What? I loved the movie, I just decide to watch it in last minute and I never heard about it, and I lvoe it! It’s really good, I mean for first movie on trilogy is really more exciting then hunger games 1, and the fact of don’t having romance, and being so real, and making the public feeling that could be them in this freaking insane apocalypse world it’s so amazing. Hunger Games, Divergent just seems so unreal, and The Maze Runner makes us think that yeah this could be us. I give the movie a A in the YA movies world! Dylan O’brien is amazing I didn’t know much about him, but now I really want to see more about him, is going to be amazing.


Completely disagree. This is a good movie, nothing exceptional, but enjoyable, good thrills, decent acting. I really think the author of this review expected THG Redux, or something, the thing is, it’s nothing alike, except being based on a book, and disregarding it only because it’s main target is YA audience it’s stupid. The only thing I hated was Poulter’s face (his eyebrows or lack there of freak me out)
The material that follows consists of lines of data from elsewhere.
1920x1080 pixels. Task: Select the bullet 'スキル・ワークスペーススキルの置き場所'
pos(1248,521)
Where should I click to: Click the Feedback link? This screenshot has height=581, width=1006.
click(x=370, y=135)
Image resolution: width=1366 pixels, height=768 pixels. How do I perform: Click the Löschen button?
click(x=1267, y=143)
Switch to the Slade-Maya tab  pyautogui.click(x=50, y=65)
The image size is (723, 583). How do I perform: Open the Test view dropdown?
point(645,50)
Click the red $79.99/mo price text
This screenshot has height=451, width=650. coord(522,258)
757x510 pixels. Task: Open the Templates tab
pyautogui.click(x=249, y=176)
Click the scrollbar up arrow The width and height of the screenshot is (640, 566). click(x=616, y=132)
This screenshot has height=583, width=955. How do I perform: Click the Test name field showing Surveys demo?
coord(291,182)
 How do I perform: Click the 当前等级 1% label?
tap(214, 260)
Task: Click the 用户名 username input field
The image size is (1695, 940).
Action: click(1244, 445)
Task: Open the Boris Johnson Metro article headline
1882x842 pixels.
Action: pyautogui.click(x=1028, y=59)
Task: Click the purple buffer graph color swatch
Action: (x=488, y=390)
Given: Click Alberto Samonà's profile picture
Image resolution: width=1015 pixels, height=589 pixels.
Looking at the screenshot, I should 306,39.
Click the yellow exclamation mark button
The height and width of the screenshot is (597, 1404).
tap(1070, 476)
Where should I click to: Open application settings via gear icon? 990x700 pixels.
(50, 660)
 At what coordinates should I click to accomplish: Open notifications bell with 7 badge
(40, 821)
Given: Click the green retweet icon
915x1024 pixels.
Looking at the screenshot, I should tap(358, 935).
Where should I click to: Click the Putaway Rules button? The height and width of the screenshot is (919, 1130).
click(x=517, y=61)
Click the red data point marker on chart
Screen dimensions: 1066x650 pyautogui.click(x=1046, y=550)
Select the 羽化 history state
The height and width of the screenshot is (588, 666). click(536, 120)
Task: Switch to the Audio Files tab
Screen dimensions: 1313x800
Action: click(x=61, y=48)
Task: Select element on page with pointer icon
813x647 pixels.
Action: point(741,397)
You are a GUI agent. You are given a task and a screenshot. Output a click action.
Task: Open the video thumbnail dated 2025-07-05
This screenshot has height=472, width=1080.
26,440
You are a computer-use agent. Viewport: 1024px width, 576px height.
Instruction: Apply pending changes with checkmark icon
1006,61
Ignore this review. The movie is so great! Meanwhile Playlist does only a good job working 24/7 as Robert Pattinsons promotion team. But that’s it.


"…subtle socio-political commentary of "The Hunger Games"…" Y’all need a dictionary in your lives.


Don’t listen to this review. This movie was sooooo good. I give an A!


"It’s superfluous "world building" for a universe nobody would ever want to return to, unless they’re a big fan of olive-colored clothing and repressed sexuality…"

You think because you disliked it, nobody would enjoy it? Like you opinion on this film is fact? How full of yourself can you be…


Hunger Games was exciting? Maube the second, but the first was boring and mediocre.